[Extracted text — start]

More getting drugs they need, but sickest still going without, study finds
TUESDAY, April 22 (HealthDay News) -- The Medicare Part D benefit has resulted in some improvements for seniors but no real revolution in prescription drug adherence.
A new report finds that Medicare beneficiaries are less likely to forego basic needs such as food to pay for medicine, but the sickest patients are still skipping meds due to burdensome costs.
"It's a mixed picture. We saw some things to be happy about and others to be concerned about," said study author Jeanne Madden, an instructor in the department of ambulatory care and prevention at Harvard Medical School in Boston. "Although this is the third year [of the program], the good data is just starting to come to the surface. It bears a lot of additional scrutiny."
Madden's study is in the April 23/30 issue of the Journal of the American Medical Association.
"This study reveals that the federal government has more work to do to assure that the Medicare Part D program meets the needs of the most vulnerable Medicare beneficiaries," Gail Shearer, director of health policy analysis at Consumers Union, said in a statement. "It is unacceptable that the sickest beneficiaries may not be filling prescriptions or taking the full doses or courses of their medicines because they simply can't afford to."
Medicare Part D, which provides drug benefits, took effect in January 2006. More than half of Medicare beneficiaries have enrolled in the program. Some 10 percent of beneficiaries still have no drug coverage, compared to up to 38 percent before the program took effect.
Surveys have shown that without adequate prescription drug benefits, seniors tend to skip doses, reduce doses or leave prescriptions unfilled. This, in turn, can result in serious health outcomes, including even heart attack and stroke.

[Extracted text — finish]

Work task 1. Translate this sentence from the Medicare Part D article into Spanish: "Medicare Part D, which provides drug benefits, took effect in January 2006."
Work task 2. From the Medicare Part D article, output the passage that starts at "Surveys have shown" and runs up to and including "attack and stroke.", with no changes.

[Records — start]

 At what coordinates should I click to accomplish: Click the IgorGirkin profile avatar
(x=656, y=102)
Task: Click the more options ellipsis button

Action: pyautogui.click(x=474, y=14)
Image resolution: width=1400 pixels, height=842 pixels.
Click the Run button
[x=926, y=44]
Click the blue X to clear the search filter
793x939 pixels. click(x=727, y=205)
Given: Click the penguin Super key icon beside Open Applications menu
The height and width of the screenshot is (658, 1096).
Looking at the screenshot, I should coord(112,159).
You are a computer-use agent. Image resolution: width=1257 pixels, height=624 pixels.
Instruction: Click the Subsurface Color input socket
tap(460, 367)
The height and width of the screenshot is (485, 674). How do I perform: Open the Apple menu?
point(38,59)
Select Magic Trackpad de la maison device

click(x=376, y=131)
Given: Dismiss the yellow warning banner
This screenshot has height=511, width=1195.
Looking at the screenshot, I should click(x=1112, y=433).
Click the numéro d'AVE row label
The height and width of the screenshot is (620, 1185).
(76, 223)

[Records — finish]

Response area 1. La Parte D de Medicare, que ofrece cobertura de medicamentos, entró en vigor en enero de 2006.

Response area 2.
Surveys have shown that without adequate prescription drug benefits, seniors tend to skip doses, reduce doses or leave prescriptions unfilled. This, in turn, can result in serious health outcomes, including even heart attack and stroke.